Quoted passage:

::::::

Review - DreamWeb (DOS, 1994)

It's hard to imagine a more flexible environment for a computer game than the world of dreams. Yet this territory has almost never been used, and the one recent exception, Empire's DreamWeb, doesn't come close to exploiting the concept's potential. One might expect such a game to place the bulk of the action in an unpredictable, shifting realm of reverie, an opportunity for the graphic artists to really strut their stuff. Instead, this game takes place almost entirely in urban squalor, only referring to the realm itself, the titular DreamWeb, as an abstract concept to be saved or, occasionally, as a few small chambers.

The player character, Ryan, was just an ordinary guy working at a local bar when his dreams started getting really strange. He was visited a number of times by a man in a red hooded robe who told him to go out and kill people. Ryan's first instinct was to try and ignore these dreams, but they just kept getting more and more intense, and eventually, much more specific about the nature of these killings and how they will help the Web.

The DreamWeb is ordinarily supported by seven humans, and when each one dies, another takes his or her place. However, the Web is currently being manipulated by seven evil people who have to be destroyed so that more worthy folks can take over. Ryan has been chosen for this honorable task.

So the game follows Ryan as he becomes accustomed to his new role as a serial murderer, or as he likes to put it, "Deliverer." He gets the names of his victims from the keepers of the DreamWeb, supernatural agents who are above the law. And yet, for all their great knowledge, they are unable to supply details like addresses. So Ryan has to track the folks down as best he can from computer terminals, barroom gossip, whatever comes to hand. He also has to kill them with whatever comes to hand: a heavy crate works as well as a gun.

The mood is established very well before the game even starts with a supplement book called "Diary of a Mad(?) Man". This is Ryan's journal, written while he suffers his murderous dreams, and it is a very evocative and creepy read. It really gets your expectations up for the game . . . which is unfortunate. The play experience leaves a lot to be desired.

::::::

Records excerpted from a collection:
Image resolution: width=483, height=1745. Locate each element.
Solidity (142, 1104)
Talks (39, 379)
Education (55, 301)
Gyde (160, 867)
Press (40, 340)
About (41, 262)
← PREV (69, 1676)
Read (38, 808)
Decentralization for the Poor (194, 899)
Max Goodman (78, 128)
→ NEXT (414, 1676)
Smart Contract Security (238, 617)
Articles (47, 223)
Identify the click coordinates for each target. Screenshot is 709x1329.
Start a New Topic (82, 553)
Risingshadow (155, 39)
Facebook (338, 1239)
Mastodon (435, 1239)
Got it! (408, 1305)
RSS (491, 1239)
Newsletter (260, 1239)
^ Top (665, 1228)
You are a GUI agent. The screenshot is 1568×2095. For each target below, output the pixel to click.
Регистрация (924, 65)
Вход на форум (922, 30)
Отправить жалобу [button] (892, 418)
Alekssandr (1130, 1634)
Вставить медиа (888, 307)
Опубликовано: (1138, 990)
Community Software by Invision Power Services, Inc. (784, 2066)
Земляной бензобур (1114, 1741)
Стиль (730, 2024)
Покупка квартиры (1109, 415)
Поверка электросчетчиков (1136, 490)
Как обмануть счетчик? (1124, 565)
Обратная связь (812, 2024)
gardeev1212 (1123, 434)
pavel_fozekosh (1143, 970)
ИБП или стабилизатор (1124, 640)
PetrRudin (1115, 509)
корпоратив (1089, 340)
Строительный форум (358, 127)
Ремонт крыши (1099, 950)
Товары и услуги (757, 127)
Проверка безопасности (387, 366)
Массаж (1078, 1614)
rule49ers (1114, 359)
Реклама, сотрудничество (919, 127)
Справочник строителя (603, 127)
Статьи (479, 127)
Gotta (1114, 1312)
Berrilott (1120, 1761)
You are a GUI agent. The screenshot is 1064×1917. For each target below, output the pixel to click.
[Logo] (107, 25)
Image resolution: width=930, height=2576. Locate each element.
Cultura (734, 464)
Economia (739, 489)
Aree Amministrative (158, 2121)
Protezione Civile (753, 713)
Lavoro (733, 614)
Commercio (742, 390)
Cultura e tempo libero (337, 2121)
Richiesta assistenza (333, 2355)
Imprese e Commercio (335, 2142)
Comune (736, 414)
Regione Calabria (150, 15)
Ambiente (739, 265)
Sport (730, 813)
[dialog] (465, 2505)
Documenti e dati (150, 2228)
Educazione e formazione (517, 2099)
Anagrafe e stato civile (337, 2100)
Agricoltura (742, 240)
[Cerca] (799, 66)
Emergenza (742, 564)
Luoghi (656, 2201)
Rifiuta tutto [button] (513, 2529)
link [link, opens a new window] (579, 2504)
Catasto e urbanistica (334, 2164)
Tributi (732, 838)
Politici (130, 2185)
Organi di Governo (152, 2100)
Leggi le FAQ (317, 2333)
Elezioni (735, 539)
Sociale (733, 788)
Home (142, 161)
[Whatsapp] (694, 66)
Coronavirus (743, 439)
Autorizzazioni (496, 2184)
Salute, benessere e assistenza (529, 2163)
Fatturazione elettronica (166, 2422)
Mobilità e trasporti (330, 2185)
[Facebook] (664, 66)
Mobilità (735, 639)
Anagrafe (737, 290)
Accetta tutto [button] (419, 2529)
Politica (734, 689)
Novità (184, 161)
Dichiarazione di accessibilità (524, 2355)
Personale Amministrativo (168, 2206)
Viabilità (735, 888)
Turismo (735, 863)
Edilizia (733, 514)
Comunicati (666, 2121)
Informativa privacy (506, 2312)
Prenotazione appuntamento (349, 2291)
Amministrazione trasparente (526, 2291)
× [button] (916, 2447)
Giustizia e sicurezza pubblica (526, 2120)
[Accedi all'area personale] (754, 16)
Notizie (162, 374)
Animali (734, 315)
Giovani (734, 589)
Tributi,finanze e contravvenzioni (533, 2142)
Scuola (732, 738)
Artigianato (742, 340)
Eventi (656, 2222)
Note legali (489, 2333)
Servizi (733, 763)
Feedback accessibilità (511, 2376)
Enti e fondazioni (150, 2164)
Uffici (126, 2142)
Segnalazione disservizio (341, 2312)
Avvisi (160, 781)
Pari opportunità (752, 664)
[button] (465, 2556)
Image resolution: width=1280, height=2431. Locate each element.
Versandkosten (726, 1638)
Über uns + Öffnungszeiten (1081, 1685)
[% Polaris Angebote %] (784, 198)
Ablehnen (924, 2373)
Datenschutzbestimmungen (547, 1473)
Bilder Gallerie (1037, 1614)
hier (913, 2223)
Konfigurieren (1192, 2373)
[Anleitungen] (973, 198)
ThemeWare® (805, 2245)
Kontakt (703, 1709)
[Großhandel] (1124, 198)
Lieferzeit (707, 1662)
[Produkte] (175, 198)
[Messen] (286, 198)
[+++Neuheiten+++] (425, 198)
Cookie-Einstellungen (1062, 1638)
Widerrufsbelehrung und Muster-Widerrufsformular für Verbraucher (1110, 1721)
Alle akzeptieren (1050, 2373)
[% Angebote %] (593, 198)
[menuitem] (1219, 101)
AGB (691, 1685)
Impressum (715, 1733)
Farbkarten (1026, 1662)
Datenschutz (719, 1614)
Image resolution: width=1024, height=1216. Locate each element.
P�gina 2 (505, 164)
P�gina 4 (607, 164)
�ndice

::::::

Task A:
Repeat word for word the stretch of the DreamWeb review from "Review - DreamWeb" through "few small chambers.".
Task B:
Carry on the DreamWeb review from its last sentence.
None of the items is needed here.

Task result A:
Review - DreamWeb (DOS, 1994)

It's hard to imagine a more flexible environment for a computer game than the world of dreams. Yet this territory has almost never been used, and the one recent exception, Empire's DreamWeb, doesn't come close to exploiting the concept's potential. One might expect such a game to place the bulk of the action in an unpredictable, shifting realm of reverie, an opportunity for the graphic artists to really strut their stuff. Instead, this game takes place almost entirely in urban squalor, only referring to the realm itself, the titular DreamWeb, as an abstract concept to be saved or, occasionally, as a few small chambers.

Task result B:
The designers obviously tried very hard to add sufficient atmosphere to the game experience. Unfortunately, their efforts are pretty misguided. The ever-present music is rather pretty, but it's minor key new age, and hardly appropriate to the gritty events here. When you combine that with the fact that it is literally raining all the time in the game world, you may find yourself getting drowsy after a few minutes of play.

The events in the game are, not surprisingly, very dark, disturbing and gruesome. Unfortunately, the graphics are sufficiently low-resolution that you may have to guess at some of the creepier stuff. Of course, if the graphics had been much sharper, I don't know if I would have cared to see the guy who gives you important information while sitting on the toilet . . .

The interface does have its good points. The left side of the screen is dominated by a picture of Ryan and a zoom window that follows your cursor around the play area. At the bottom of the window is a description of the view inside and what will happen if you click the left mouse button. While this is a nice feature, there always seems to be an extra step in the interface clicking whenever you want to use something.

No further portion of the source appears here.